• The tasks
- 1) Could you reproduce the part of the Abbott Road arrest article that opens with the words containing "The video shows" and closes with "pinning him down.", renaming every "officers" as "constables"?
- 2) Can you carry the Abbott Road arrest article further from the point where it stops?

• Text
>> Start

Footage of a man who appeared to suffer a seizure while being restrained by police during a scuffle over parking his car has provoked accusations of brutality.
Video of the arrest in Abbott Road, Tower Hamlets, east London, on Tuesday was shared on social media and provoked anger among some users.
Watchdog the Independent Office for Police Conduct (IOPC) said it had discussed the incident, which was caught on body worn video, with the Metropolitan Police.
It said: “Following discussions earlier today, we can confirm we’ve received a referral from the Met Police relating to yesterday’s incident in Abbott Road, Poplar. We’ve started an independent investigation which will look at all the circumstances of the stop and arrest.”
The video shows police initially trying to handcuff the man as he struggled to escape, with his wife screaming “he’s dying” and apparently trying to intervene.
Later the man appears to be having a seizure as three officers continue to restrain him.
According to witnesses, his two young children were in the family’s car nearby.
The confrontation began when he was asked to move his car from a single yellow line where he had parked, reportedly displaying a Blue Badge because one of his children is dependent on oxygen.
The man refused to move the car or show his driving licence, and footage showed him struggling to avoid being handcuffed, with three officers eventually pinning him down.

>> End

• Data section
>> Start

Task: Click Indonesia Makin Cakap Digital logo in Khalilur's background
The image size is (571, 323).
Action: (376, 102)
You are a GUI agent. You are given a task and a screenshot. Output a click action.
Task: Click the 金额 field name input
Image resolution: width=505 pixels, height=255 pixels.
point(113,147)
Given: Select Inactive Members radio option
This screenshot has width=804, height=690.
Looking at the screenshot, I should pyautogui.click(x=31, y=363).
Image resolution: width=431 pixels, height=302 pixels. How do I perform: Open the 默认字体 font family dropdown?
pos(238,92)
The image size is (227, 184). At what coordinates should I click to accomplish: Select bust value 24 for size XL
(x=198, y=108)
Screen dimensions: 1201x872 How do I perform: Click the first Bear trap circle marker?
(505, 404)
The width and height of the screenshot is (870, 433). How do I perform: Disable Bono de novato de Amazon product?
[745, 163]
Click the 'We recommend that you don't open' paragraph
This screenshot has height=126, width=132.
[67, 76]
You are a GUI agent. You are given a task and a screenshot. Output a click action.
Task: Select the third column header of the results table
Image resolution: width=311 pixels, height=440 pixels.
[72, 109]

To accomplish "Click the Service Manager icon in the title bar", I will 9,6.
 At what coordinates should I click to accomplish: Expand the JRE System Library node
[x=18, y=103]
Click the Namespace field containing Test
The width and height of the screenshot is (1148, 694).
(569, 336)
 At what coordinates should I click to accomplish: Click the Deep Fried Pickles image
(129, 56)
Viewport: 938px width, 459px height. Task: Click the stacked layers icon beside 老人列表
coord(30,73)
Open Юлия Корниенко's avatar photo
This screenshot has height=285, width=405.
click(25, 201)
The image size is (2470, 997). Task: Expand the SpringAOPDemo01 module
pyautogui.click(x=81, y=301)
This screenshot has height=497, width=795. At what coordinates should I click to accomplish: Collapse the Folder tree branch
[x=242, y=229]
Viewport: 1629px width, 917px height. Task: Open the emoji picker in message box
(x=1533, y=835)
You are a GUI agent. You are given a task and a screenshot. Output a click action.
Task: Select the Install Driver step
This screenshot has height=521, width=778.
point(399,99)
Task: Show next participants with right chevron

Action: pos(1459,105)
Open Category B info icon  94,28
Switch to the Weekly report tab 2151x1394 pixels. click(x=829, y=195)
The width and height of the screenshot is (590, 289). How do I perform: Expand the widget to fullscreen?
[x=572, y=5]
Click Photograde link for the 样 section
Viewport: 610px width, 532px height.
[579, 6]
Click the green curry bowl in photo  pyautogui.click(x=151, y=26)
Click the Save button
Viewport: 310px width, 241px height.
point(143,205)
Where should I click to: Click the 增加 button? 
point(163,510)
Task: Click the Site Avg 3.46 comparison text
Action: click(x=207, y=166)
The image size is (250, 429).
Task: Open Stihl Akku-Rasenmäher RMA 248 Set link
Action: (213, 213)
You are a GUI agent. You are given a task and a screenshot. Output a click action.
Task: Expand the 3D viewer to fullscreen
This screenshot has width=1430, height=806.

>> End

• Answer set
- 1)
The video shows police initially trying to handcuff the man as he struggled to escape, with his wife screaming “he’s dying” and apparently trying to intervene.
Later the man appears to be having a seizure as three constables continue to restrain him.
According to witnesses, his two young children were in the family’s car nearby.
The confrontation began when he was asked to move his car from a single yellow line where he had parked, reportedly displaying a Blue Badge because one of his children is dependent on oxygen.
The man refused to move the car or show his driving licence, and footage showed him struggling to avoid being handcuffed, with three constables eventually pinning him down.

- 2)
One appeared to press his arm on or near the man’s neck, while another hit him in the side with handcuffs shouting “release your arm!”
Further footage shows the man apparently having a seizure as police move crowds away.
A witness who did not want to be named, said the officers had hit the man with handcuffs, punched his head and held him around his neck.
“They were arresting him like he was a terrorist or something. He just parked on a single yellow line, you give him a ticket, that’s it, end of story,” the witness told PA.
“They say we have no money for police, why are they arresting people for these stupid things and wasting their time?”
The witness said the man and his family had parked in the same spot a few times before and seemed nice. He filmed what happened and passed the footage to the arrested man’s sister.
Another witness Shaikh Luthfur said: “It was disgusting. He is a family man and he wasn’t doing anything. He had a bunch of flowers in his hand.
“The police made themselves look bad. Who’s going to trust them?”
Metropolitan Police Commander Mark McEwan said: “The circumstances are that at about 5.30pm, officers attempted to speak with a 38-year-old man about his car.
“It was obstructing the highway in a way that caused a danger to other motorists having to swerve around it onto the wrong side of the road.
“Even those with a disabled badge cause an offence if they obstruct the highway.
“We have today reviewed Body Worn Video, recorded as standard practice by officers at the scene.
“The footage shows the man is asked multiple times to either produce his driving licence or move his vehicle and does not do so.”
He said the man was given five chances to move the car, before the officers went to arrest him and he resisted.
“During the incident he became unwell – officers immediately assisted and called an ambulance,” he said.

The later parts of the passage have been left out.